## TRY IT
Copy down every line of the data that follows exactly. Omit the pictures.

## Stored records
◆ ◆ ◆ ◆ ◆ ◆ ◆

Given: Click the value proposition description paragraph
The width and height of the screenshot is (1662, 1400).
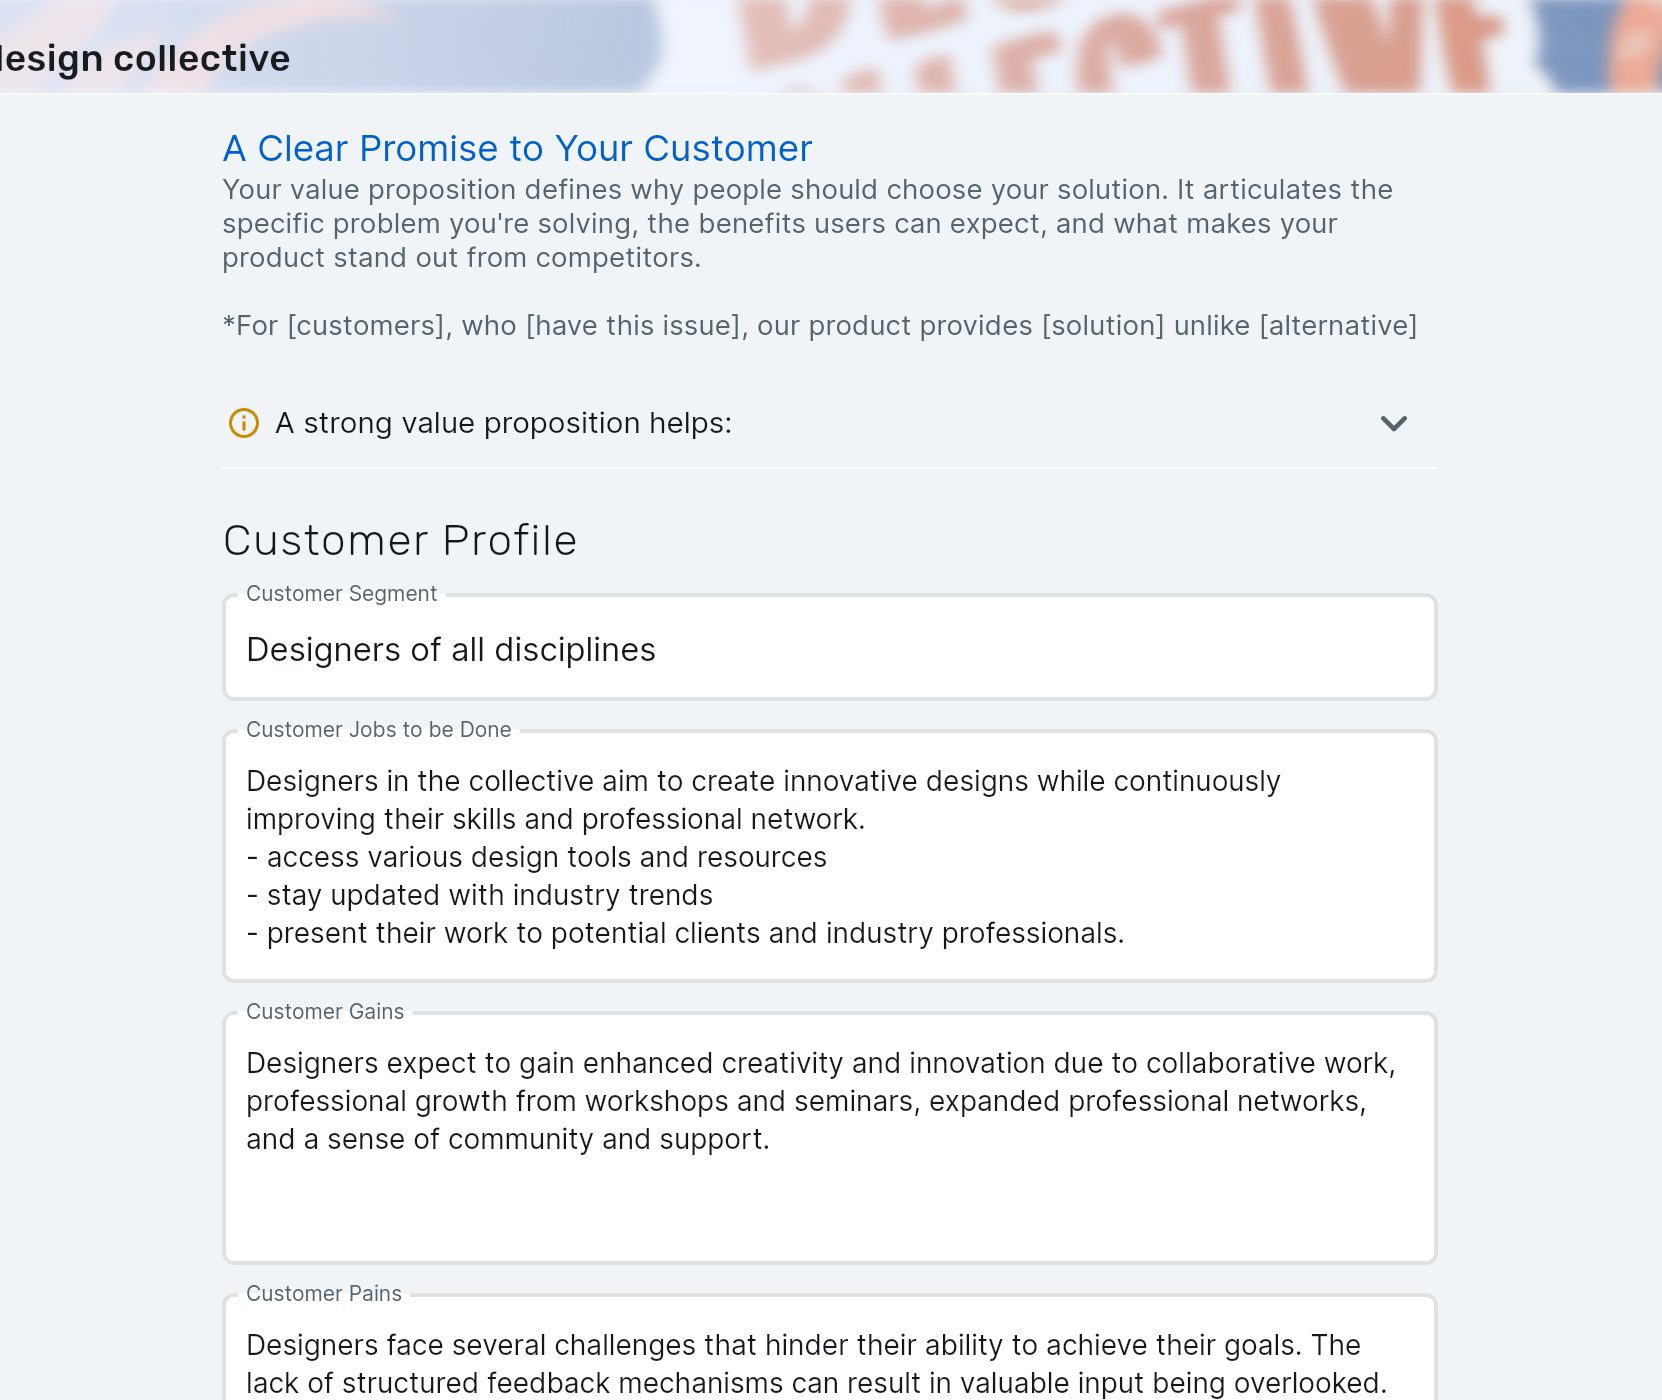Looking at the screenshot, I should coord(806,224).
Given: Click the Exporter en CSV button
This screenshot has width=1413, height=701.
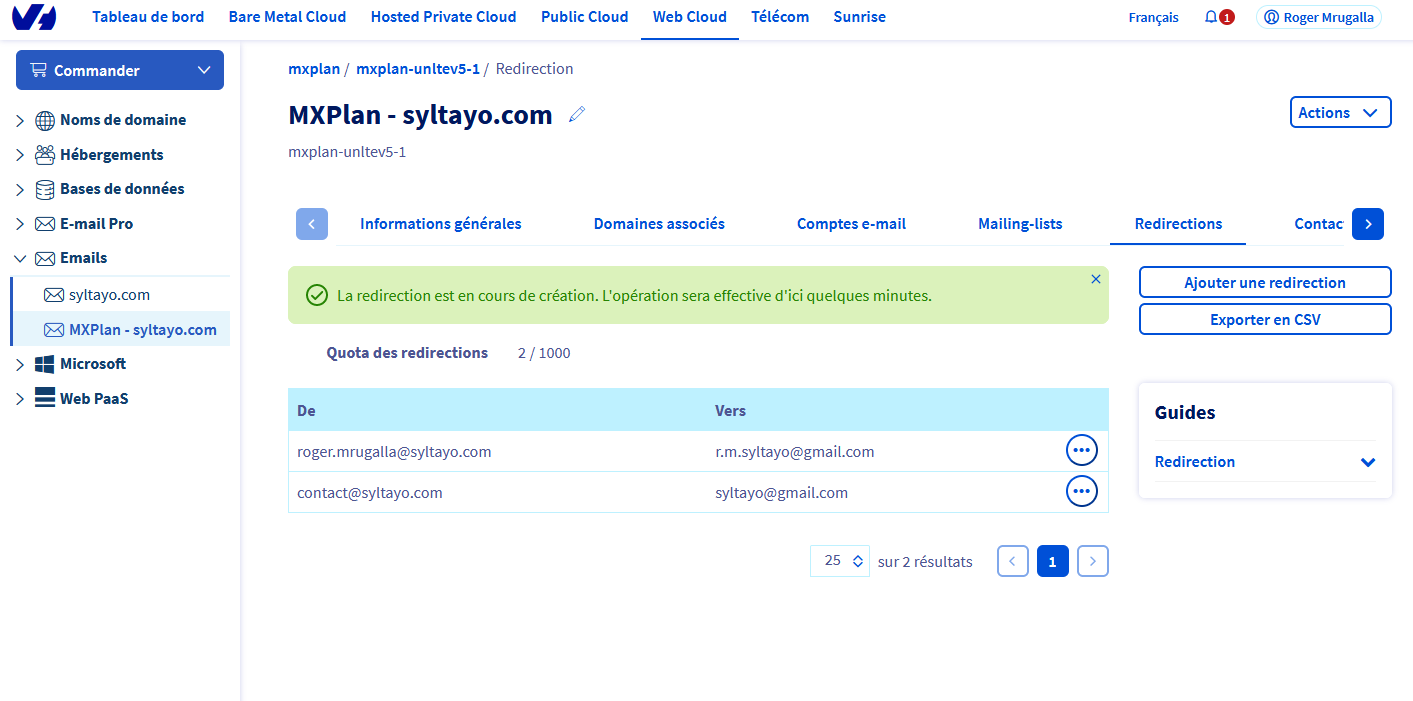Looking at the screenshot, I should (1264, 319).
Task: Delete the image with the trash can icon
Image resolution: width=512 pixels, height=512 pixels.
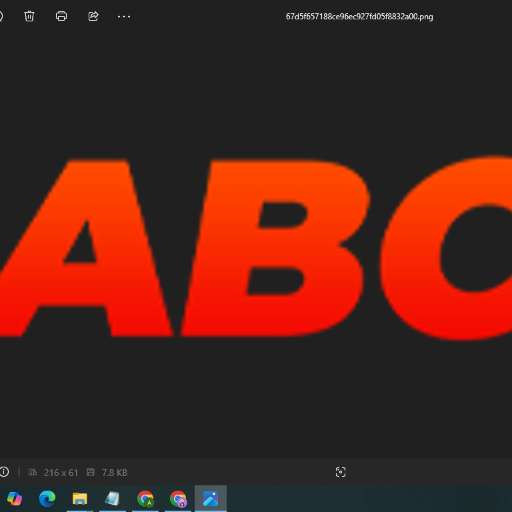Action: pyautogui.click(x=29, y=16)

◆ ◆ ◆ ◆ ◆ ◆ ◆

## RESPONSE
Given: Click the value proposition description paragraph
The width and height of the screenshot is (1662, 1400).
Looking at the screenshot, I should coord(806,224).
Given: Click the Exporter en CSV button
This screenshot has width=1413, height=701.
Looking at the screenshot, I should (1264, 319).
Task: Delete the image with the trash can icon
Image resolution: width=512 pixels, height=512 pixels.
Action: pyautogui.click(x=29, y=16)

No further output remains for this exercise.